## Set exercise
Extract each line of the material that contains the string "screenshot", and copy those lines in full. The match is case-sensitive.

Item-finding records:
*****
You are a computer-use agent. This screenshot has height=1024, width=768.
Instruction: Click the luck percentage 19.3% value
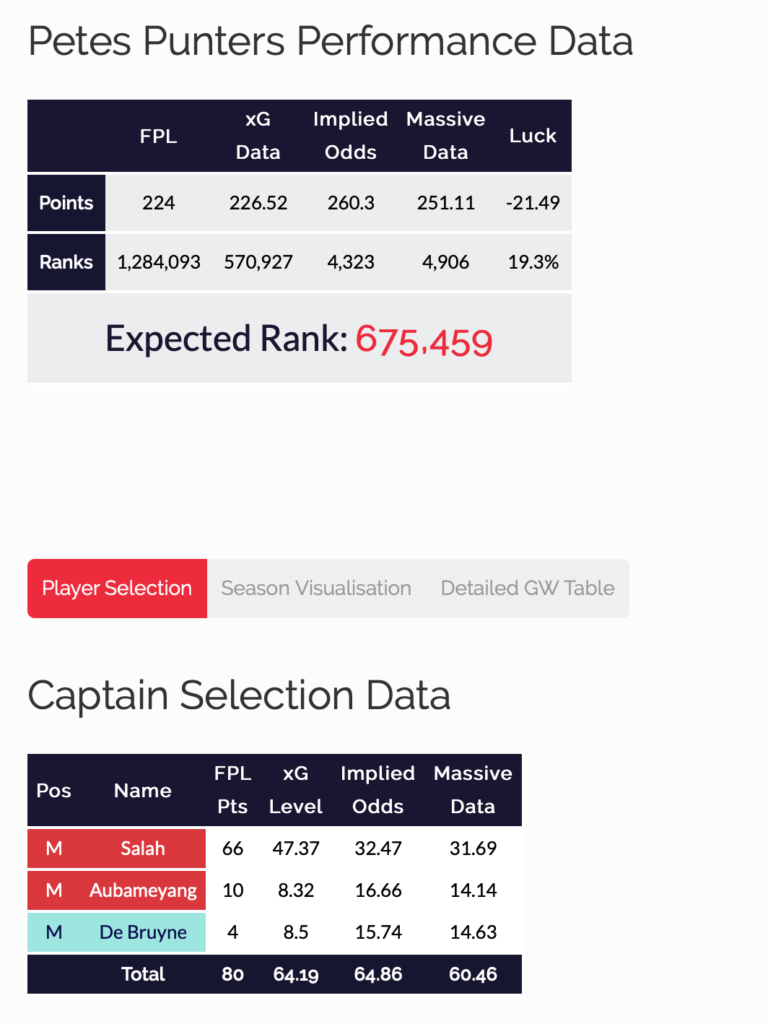click(x=533, y=262)
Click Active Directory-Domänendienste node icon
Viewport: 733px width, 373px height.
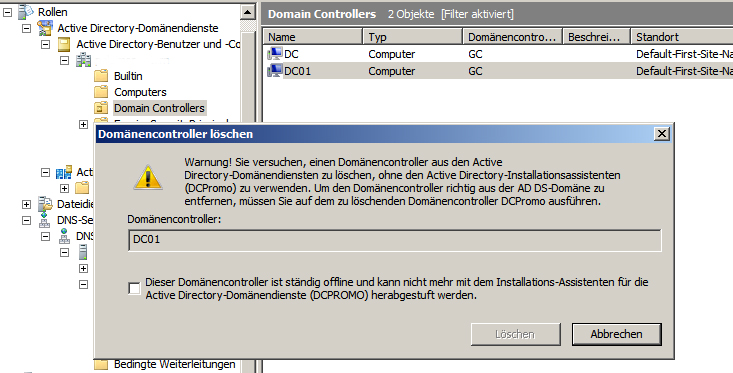pyautogui.click(x=45, y=28)
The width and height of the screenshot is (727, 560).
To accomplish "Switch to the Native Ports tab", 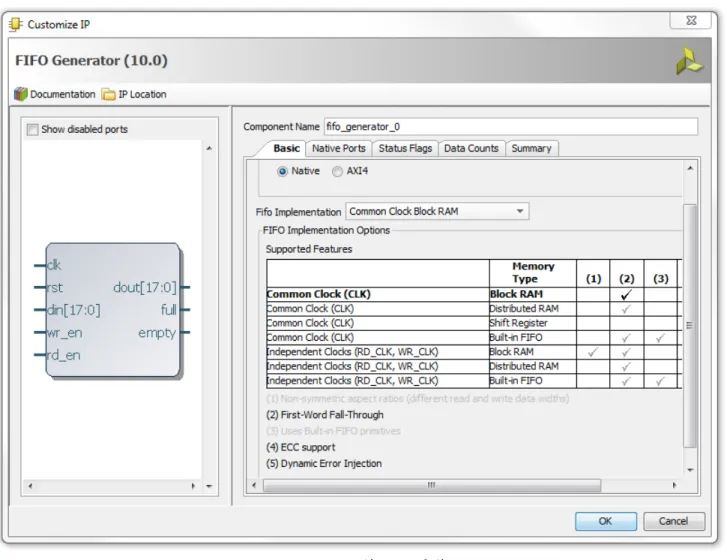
*****
## Solution below
You are a computer-use agent. This screenshot has height=1024, width=768.
The width and height of the screenshot is (727, 560).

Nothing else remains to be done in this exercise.